WHAT THE EXERCISE ASKS: Reproduce the text of every row below verbatim, omitting the pictures.
* START DATA FOR PROCESSING *
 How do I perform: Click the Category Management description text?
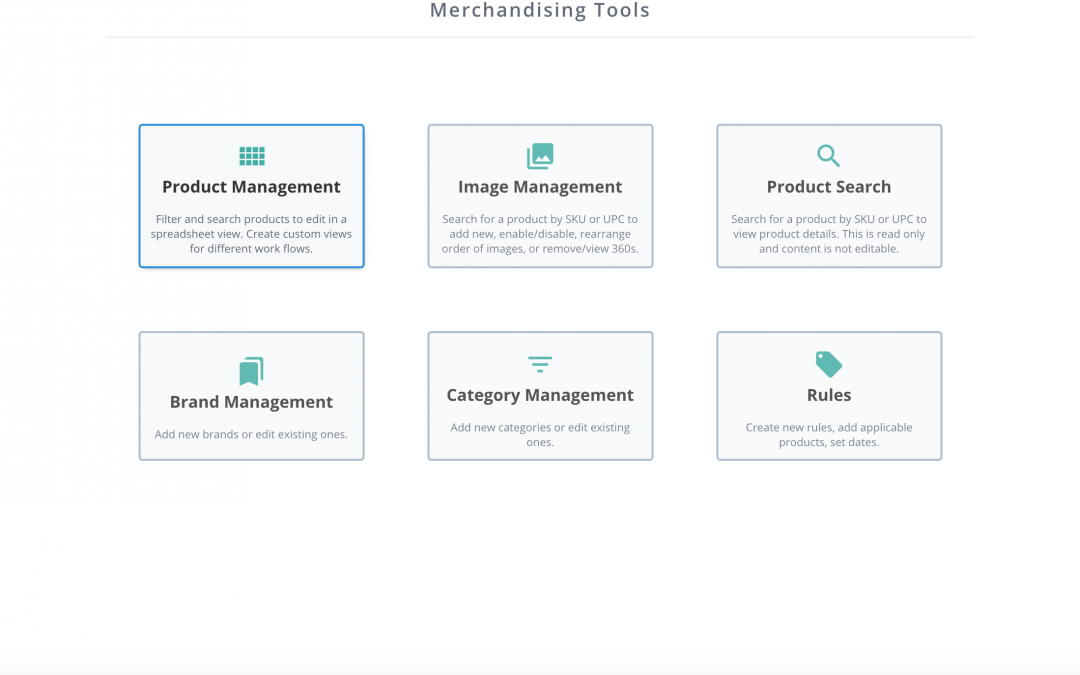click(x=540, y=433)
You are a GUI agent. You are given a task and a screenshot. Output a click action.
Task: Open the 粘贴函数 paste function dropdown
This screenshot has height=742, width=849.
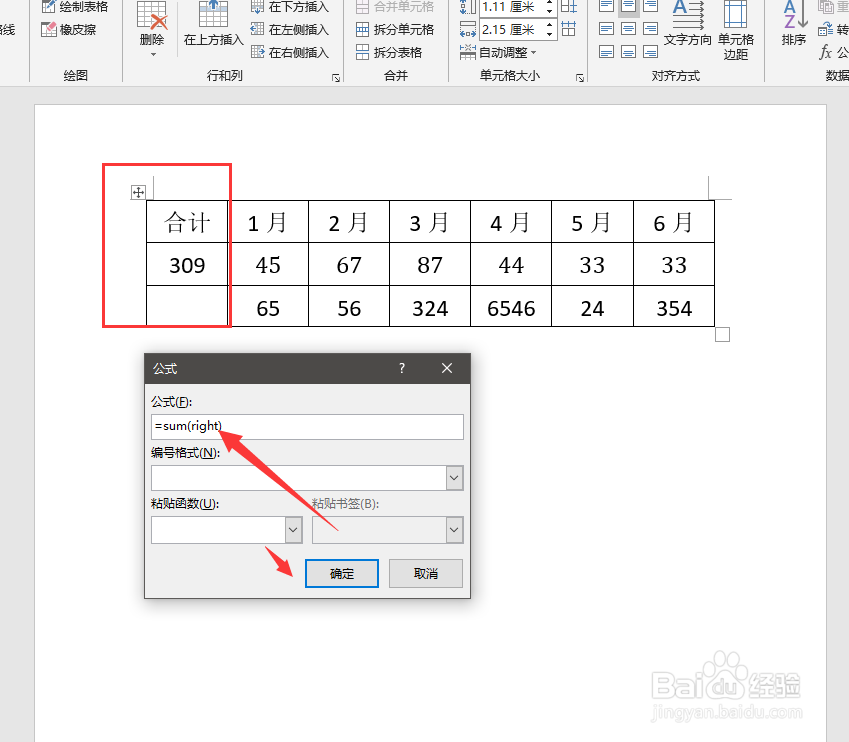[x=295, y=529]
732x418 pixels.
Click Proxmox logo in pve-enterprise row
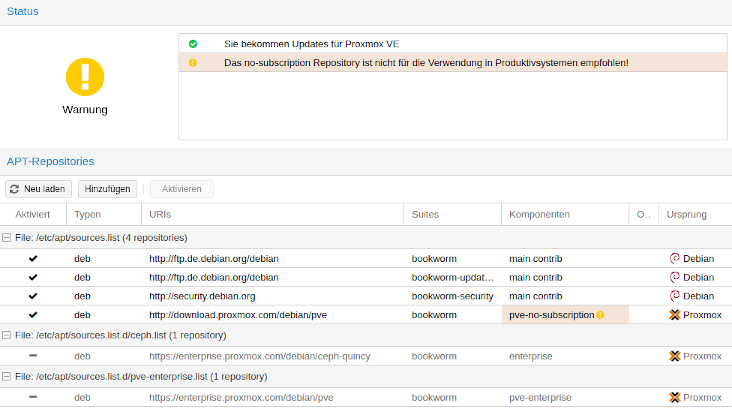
* END DATA FOR PROCESSING *
SOLUTION TO THIS PROBLEM:
 How do I perform: Click the Category Management description text?
click(x=540, y=433)
You are a GUI agent. You are given a task and a screenshot. Output a click action.
Task: Open the 粘贴函数 paste function dropdown
This screenshot has height=742, width=849.
[x=295, y=529]
732x418 pixels.
Click Proxmox logo in pve-enterprise row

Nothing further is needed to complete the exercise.